I'll keep this epithet until I figure it out.
 
 
deletia
07:27 / 06.09.01
quote:Originally posted by Persephone:
utopia-slash-paradise.


Oh dear. Now somebody's brought slash into it, we're just going to have Rosa and Nick knocking lumps out of each other.

Actually, I was talking about this with Flyboy last night while thinking about Habermas, and how he thinks communication functions. As my (limited) understanding goes, actual communication involves the sharing and examination of oropositions and statements which are both susceptible to criticism (ie can be unpacked) and able to respond to criticism (ie does not fold at the first objection). Then, because not everything can be dialoguic, or we would al l starve, "relief systems" take the strain by creating the context for basically self-contained statements or structures. So, capitalism as relief system allows me to accumulate money (relief system), and use in exchange for goods or services at a prearranged rate of exchange (relief system).

How does this fit in? Well, that I haven't quite worked out yet. I think my point was that the Head Shop in particular is founded on the principles of communication in a Habermas sense, and breaks down when relief systems promoting the irreducibility of certain standpoints. In a sense, the "how evil is kinkiness" thread was quite useful in that, as ideas on sexuality were revealed to be in many cases either/or/both not susceptible to or unable to endure criticism, with the result that the thread became a mass of nonsense and non sequitur. The Body Fictive might be interesting to look at in trhe same way, looking at the posts first as units of communication, then as instantiations of a relief system - processes whereby communiction can be forestalled, aborted or elided.
 
 
Whisky Priestess
07:27 / 06.09.01
But have you or others ever deliberately taken up a standpoint different from your actual opinions. There's a really interesting question at the heart of this, I think, which is that my response to people's opinions as expressed on this board more and more often have to do with who they are and what i expect from them: I am far more inclined to be nice, gentle, forgiving etc to a friend IRL than to a total stranger whose suit I don;t recognise, or to someone of whom I have already formed an unfavourable opinion.
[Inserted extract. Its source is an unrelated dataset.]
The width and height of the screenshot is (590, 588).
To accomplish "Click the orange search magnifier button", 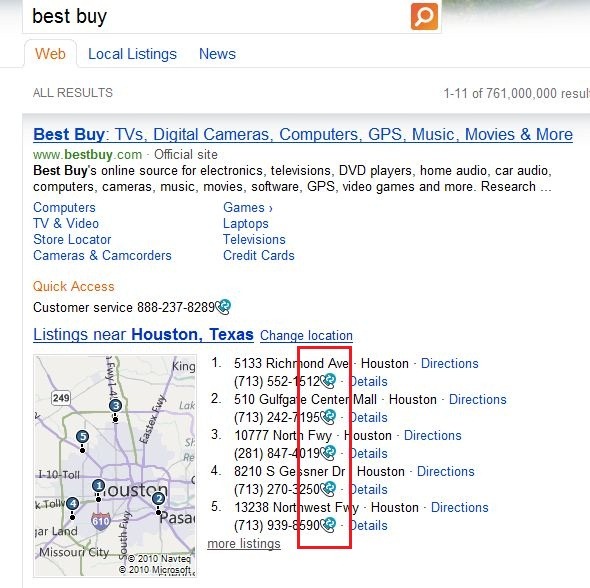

I had a fictionsuit a while back which I used to express my more flippant/fascist opinions. And it was interesting to see how the people on the board who knew me as Whisky responded to my fictionsuit's opinions: they'd slap the suit down whereas I might have only received a mild reproof/joky pisstake. And even more interesting, actually, was how they conceived of this character IRL. Veery entertaining.
 
 
mondo a-go-go
12:08 / 06.09.01
quote:Originally posted by autopilot disengaged:
i've noticed this kind of weariness in a few of the - uh, let's say 'elders'. i have to admit, it made me feel a little uncomfortable - like arriving just as everyone at the party's getting ready to go to bed.


y'know something? i for one think this is a fantastic thing. we need more vitality and fresh viewpoints in this place. half the time it feels like a pissing contest between the more longterm members, all trying to outdo themselves with semantics. because a fair number of these people have off-board (if not offline) interaction, it often feels like a members club or a high school playground around here.

i'm one of the longer-term members, having been here for 2yrs, and if it's obvious and annoying for me, it must be at least doublely offputting for more recent joiners....

so get posting newbies! long live the new flesh!
 
 
deletia
12:11 / 06.09.01
Is there some kind of contest this week to use the word "semantics" with the curliest lip in the world?
 
 
mondo a-go-go
12:29 / 06.09.01
only in your head, dear heart
 
 
Regrettable Juvenilia
13:13 / 06.09.01
"Semantics": hmmm.

Whilst I'll concede that linguistic hairsplitting can sometimes derail arguments that might otherwise head in more interesting directions, I'd maintain there's often much to be said for discussing Words and What They Mean. Language is a very important, powerful thing. Too often people throw around terms which they haven't thought out very clearly - I am more guilty of this than most - and I think it's pefectly valid and in fact healthy for other people to pick them up on this now and again. Being challenged to define your terms more clearly is one way in which you can learn to express yourself more clearly.

And since when did trying to outdo oneself become a bad thing?
 
 
Dee Vapr
13:34 / 06.09.01
You're absolutely, absolutely right, Flyboy. However, I think this "derailing" does occur more often than it should - and maybe should be confined to separate threads. I just worry that trying to score grammatical or semantic brownie points can sometimes discourage posters from following the line of argument and making valuable, and welcome points. It probably feels a touch personal, like you're being castigated by your favourite teacher.
 
 
ShadowRain
13:46 / 06.09.01
kooky has go-go power wrote
quote: ... it often feels like a members club or a high school playground around here.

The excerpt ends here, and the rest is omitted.